Posted March 21, 2014

Blood test to predict Alzheimer’s shows promise

Temple University School of Medicine
Epidemiologist Susan Fisher helped design a study that finds a blood test might be able to detect Alzheimer’s.

A simple blood test might detect Alzheimer’s disease years before the first symptoms appear, according to a team of researchers from Temple University, Georgetown University and the University of Rochester Medical Center.

Their multiyear study, published March 9, 2014, in Nature Medicine, offers hope for a test that can read the signature of Alzheimer’s in the blood before the onset of symptoms. A laboratory test could scan blood samples searching for declining levels of 10 chemicals that indicate damage to nerve-cell membranes, which are made of phospholipids. The researchers showed that this 10-phospholipids panel can predict who will develop Alzheimer's nine times in 10—a prediction rate better than many standard diagnostic exams in use today. For example, mammography accurately predicts breast cancer roughly eight in 10 times, according to the National Cancer Institute.

“We wanted to be able to identify individuals at risk of Alzheimer’s disease with the long-term goal of being able to develop a therapeutic strategy to prevent, restrict or delay the onset of cognitive deficits associated with this devastating disease,” said Susan Fisher, chair of the Department of Clinical Sciences in Temple’s School of Medicine.

The research team arrived at the 10-metabolite panel by comparing the blood of people who developed Alzheimer’s, or a mild cognitive impairment that often leads to Alzheimer’s, to those who did not. The researchers recruited 525 people ages 70 and older, collected blood samples and administered annual cognitive testing. In year three, 74 participants showed signs of cognitive impairment, including 28 who developed the memory problems during the course of the study. The remaining 46 began the study with some form of impairment. By comparing blood samples from those who developed impairment to samples from those who did not, researchers found 10 phospholipids that differed between the two groups.

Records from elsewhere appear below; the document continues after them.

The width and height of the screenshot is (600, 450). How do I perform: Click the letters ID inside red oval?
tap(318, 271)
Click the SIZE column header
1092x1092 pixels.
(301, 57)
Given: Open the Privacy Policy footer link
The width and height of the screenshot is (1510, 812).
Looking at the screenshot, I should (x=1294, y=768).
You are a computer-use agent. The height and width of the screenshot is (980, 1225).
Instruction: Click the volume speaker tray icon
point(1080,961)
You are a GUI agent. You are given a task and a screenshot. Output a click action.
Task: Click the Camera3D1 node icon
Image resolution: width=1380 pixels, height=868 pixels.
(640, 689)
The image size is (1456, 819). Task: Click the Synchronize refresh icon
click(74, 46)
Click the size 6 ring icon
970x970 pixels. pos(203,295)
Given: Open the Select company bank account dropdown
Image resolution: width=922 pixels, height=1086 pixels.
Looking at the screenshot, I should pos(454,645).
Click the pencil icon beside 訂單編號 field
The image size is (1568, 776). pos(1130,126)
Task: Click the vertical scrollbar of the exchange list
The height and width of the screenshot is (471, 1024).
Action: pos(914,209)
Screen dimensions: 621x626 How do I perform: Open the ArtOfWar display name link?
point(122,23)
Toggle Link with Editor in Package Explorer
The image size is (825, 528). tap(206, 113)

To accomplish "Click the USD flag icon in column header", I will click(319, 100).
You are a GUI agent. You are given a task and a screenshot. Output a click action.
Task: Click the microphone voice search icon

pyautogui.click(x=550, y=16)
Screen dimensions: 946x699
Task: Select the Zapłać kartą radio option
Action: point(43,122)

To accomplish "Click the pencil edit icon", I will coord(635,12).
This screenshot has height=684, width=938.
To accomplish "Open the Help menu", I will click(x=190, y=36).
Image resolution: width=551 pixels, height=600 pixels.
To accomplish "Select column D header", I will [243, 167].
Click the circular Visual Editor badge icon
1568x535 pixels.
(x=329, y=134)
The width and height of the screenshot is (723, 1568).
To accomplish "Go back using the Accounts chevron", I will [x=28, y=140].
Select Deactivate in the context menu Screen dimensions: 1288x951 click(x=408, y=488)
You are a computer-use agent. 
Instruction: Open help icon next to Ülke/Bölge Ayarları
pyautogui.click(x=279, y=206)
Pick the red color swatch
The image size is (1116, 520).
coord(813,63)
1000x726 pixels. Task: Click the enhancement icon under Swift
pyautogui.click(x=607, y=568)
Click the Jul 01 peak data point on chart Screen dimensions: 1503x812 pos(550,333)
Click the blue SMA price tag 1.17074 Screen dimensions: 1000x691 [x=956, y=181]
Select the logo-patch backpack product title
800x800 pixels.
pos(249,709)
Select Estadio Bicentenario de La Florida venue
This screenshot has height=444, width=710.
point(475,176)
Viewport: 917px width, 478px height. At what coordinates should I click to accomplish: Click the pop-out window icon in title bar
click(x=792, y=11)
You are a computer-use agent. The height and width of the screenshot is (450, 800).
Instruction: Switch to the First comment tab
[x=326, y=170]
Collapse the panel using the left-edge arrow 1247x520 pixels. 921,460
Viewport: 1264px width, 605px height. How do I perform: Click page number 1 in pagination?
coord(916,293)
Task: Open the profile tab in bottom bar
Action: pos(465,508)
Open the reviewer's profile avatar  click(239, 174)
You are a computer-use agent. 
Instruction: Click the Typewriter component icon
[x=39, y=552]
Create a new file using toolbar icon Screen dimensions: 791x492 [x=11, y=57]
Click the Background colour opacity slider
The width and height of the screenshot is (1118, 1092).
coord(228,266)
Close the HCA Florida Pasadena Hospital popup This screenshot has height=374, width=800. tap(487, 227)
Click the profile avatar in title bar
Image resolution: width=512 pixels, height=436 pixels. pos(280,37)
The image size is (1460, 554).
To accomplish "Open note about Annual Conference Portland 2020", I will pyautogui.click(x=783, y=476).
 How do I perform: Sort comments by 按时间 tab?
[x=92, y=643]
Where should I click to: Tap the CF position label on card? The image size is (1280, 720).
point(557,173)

Fisher played a critical role in designing the study. She examined it for places where bias might interfere with the research and found ways to prevent it. She also guided decisions about selecting trial participants and how to keep them involved throughout the years of the study.

“We recruited patients from family-physician practices,” Fisher explained. “Had we recruited only from neurology practices, the study population would likely have had more cases of Alzheimer’s disease. Such a skewed population would have muddled the research results.”

Among the many challenges for Alzheimer’s researchers is finding a way to detect the disease before its damage has gone too far. Typically, by the time the first overt symptoms appear, patients’ brains are riddled with damage.

If physicians could detect the disease earlier, existing or new medications could slow, and even eventually halt, further dramatic harm. Fisher noted that more studies on a larger, more diverse group of subjects is necessary before the test is proven for use in patients.

“The results are striking,” Fisher said, “but we’d like to know if they’re sustainable and can be replicated in a larger sample.”